_What you will do_. Below are records. Find each line in them that holds the word "header" and copy it.

Saved data entries:
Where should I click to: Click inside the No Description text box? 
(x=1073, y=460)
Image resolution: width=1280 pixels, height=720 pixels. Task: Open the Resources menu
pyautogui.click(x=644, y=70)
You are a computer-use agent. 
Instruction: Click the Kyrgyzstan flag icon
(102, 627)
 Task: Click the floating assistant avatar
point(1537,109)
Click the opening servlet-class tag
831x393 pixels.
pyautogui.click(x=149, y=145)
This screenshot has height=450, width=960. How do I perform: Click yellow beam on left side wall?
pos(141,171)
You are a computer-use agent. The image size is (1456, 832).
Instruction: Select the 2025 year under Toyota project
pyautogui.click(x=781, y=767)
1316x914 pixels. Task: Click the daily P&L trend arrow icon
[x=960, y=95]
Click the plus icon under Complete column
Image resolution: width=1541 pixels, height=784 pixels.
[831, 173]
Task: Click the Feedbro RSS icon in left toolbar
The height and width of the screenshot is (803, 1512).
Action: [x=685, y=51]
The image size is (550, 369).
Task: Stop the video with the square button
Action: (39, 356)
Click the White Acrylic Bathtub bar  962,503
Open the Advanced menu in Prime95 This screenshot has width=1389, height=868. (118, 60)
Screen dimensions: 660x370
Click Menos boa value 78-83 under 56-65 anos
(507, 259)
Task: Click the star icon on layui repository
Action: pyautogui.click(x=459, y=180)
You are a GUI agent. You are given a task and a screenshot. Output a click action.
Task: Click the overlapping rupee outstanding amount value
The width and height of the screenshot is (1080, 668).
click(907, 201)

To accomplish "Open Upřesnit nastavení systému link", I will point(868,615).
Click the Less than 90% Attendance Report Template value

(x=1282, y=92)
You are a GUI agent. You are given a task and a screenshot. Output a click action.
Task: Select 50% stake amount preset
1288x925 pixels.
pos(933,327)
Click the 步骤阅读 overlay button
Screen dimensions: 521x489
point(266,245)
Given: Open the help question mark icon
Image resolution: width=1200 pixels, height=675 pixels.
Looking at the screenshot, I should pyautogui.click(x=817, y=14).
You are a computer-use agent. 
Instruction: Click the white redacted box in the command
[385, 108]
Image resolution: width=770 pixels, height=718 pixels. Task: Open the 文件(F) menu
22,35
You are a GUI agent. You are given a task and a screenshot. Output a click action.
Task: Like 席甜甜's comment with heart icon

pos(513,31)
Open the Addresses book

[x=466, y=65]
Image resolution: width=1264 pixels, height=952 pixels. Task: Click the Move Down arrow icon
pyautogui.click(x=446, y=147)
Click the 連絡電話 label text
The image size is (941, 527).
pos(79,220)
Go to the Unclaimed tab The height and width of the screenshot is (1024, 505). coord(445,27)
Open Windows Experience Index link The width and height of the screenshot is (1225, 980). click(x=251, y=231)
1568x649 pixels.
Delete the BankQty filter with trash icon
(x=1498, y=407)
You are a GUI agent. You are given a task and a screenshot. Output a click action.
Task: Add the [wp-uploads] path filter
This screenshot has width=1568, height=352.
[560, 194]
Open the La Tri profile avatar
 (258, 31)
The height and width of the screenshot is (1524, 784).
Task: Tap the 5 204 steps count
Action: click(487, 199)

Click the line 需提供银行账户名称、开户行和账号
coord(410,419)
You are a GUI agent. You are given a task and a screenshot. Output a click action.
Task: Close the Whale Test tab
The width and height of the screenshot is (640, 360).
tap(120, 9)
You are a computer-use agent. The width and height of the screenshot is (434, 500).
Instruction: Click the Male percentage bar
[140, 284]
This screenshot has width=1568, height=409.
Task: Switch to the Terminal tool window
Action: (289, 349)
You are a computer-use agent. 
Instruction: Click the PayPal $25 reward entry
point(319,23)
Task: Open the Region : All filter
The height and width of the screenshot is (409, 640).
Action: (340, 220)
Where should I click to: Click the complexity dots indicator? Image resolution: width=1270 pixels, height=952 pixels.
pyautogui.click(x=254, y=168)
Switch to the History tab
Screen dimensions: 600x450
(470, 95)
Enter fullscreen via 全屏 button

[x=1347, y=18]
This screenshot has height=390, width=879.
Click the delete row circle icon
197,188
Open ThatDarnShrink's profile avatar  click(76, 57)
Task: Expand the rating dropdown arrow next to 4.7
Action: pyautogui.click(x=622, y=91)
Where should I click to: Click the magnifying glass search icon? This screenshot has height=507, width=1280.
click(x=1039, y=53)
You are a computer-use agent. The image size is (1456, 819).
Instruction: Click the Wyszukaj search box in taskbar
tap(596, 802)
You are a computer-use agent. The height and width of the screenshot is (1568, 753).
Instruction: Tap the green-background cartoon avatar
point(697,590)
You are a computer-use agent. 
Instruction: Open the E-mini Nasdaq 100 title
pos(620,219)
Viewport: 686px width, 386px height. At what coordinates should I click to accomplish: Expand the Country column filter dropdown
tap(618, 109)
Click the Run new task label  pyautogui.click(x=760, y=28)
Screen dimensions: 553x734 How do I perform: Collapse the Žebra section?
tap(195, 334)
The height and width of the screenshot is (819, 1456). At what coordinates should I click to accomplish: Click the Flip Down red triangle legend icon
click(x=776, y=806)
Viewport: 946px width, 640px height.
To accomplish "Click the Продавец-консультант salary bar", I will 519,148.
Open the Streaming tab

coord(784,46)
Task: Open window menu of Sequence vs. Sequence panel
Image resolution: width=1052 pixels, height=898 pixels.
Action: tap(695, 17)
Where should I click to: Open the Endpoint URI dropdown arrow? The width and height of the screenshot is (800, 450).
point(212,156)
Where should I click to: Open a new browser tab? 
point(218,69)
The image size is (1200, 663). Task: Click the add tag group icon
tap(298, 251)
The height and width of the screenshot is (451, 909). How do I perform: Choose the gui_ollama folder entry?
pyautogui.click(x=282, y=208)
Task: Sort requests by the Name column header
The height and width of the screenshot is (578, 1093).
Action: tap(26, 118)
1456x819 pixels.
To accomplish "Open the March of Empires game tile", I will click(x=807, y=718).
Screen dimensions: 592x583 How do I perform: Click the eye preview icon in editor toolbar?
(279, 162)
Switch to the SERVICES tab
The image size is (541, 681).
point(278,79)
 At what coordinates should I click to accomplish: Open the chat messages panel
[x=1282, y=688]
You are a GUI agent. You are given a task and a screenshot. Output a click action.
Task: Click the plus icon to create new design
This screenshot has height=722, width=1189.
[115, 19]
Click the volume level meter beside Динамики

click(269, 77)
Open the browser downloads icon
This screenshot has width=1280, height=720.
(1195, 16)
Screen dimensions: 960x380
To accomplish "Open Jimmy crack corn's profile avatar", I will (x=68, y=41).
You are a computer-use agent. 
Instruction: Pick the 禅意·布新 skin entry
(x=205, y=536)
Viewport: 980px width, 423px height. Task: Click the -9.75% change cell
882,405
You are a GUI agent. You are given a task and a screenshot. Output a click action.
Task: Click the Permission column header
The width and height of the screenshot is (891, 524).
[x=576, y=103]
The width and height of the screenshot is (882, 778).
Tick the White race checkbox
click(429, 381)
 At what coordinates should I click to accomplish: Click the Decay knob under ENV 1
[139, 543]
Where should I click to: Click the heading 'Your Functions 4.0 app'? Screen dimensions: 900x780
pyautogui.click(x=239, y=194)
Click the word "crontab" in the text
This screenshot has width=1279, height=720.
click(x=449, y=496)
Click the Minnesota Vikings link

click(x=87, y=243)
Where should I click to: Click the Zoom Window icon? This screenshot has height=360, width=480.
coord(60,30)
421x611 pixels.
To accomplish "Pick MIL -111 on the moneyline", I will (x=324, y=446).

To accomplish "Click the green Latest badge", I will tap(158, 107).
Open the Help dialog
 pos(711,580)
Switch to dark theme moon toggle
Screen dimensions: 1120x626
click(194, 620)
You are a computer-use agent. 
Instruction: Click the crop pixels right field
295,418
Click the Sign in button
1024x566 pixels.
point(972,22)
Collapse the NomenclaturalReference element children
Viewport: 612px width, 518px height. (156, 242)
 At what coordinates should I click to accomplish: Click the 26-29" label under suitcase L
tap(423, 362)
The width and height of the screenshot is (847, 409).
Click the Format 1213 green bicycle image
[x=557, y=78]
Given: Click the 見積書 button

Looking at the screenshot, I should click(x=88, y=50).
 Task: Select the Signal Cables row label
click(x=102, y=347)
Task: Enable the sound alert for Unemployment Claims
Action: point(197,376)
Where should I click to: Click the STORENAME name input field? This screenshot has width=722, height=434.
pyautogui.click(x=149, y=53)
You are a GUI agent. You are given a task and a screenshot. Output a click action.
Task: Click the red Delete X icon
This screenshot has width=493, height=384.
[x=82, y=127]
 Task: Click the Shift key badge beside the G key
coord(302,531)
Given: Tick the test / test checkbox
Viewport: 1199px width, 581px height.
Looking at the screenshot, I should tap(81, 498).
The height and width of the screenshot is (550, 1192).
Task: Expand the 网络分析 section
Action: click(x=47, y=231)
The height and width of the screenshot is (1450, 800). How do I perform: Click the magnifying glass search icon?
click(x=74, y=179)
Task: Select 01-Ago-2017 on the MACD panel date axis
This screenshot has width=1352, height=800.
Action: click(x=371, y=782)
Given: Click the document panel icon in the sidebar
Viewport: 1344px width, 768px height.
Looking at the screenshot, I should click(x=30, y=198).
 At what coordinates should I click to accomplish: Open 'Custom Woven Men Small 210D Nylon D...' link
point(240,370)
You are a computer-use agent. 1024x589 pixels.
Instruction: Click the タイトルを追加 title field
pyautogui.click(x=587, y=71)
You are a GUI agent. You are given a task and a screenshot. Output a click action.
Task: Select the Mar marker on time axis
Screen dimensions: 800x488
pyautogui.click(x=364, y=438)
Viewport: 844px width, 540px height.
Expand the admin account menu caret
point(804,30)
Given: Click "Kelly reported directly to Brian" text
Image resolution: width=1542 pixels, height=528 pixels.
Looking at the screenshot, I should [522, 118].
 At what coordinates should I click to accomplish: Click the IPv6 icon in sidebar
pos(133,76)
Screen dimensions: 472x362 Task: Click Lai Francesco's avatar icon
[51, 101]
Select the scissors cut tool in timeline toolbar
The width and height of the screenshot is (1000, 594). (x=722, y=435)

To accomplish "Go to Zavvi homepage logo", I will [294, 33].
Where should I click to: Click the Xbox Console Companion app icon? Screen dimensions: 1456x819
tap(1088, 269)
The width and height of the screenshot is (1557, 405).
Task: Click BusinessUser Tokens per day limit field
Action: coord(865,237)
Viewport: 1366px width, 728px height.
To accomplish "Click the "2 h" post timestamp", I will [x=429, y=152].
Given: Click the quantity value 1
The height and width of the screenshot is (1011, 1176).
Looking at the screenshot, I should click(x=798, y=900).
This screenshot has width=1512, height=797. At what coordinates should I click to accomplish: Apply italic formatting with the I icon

_Solution for this task_.
Task: Sort requests by the Name column header
Task: Click the Permission column header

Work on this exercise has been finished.